● Exercise: Find every line in the records below that contains the string "search", and copy each of those lines. Matching is case-sensitive.
** start Data records **
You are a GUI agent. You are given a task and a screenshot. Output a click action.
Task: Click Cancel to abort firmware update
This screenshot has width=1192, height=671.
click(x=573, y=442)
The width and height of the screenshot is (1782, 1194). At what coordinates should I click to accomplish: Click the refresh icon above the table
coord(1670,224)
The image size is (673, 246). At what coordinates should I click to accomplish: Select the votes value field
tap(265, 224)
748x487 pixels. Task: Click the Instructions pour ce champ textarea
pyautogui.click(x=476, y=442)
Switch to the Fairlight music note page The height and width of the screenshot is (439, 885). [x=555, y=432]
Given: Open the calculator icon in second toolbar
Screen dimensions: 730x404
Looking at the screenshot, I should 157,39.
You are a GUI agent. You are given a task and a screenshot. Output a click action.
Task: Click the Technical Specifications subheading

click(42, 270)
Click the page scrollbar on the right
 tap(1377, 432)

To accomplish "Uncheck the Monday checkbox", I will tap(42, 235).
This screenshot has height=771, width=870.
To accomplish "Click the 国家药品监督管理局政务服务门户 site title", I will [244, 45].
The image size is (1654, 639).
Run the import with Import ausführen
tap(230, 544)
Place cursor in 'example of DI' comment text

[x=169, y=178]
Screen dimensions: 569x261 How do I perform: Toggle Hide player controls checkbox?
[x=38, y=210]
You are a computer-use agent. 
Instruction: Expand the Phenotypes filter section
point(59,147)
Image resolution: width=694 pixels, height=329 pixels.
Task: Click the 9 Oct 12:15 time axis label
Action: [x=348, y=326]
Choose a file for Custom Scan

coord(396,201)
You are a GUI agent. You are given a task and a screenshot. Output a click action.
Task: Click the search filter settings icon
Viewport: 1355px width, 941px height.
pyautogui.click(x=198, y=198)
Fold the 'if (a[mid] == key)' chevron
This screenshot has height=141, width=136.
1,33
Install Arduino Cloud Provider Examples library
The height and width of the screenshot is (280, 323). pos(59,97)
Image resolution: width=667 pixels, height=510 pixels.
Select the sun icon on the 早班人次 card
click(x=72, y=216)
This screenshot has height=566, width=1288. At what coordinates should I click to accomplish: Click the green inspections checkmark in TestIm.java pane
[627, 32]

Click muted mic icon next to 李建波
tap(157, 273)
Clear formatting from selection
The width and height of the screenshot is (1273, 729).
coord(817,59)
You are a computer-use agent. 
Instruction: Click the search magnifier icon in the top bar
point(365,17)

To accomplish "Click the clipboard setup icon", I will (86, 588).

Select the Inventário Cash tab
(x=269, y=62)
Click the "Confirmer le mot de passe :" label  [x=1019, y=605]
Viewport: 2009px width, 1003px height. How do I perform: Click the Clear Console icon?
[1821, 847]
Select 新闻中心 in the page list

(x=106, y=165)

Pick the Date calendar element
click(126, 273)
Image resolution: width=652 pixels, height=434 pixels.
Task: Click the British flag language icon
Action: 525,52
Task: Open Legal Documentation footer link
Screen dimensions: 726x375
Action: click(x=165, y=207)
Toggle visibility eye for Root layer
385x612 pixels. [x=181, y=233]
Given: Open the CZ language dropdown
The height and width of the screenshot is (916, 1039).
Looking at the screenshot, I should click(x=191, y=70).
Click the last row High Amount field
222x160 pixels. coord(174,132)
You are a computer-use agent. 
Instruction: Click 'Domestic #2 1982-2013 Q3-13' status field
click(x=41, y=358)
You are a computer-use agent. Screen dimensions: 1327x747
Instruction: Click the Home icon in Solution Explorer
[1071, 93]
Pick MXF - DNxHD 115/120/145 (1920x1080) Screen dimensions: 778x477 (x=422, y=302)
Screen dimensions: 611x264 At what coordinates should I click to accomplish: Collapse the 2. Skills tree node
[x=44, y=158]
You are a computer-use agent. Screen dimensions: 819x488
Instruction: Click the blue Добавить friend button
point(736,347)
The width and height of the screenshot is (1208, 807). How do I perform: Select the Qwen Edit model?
** end Data records **
● Complete response:
Task: Click the search filter settings icon
Instruction: Click the search magnifier icon in the top bar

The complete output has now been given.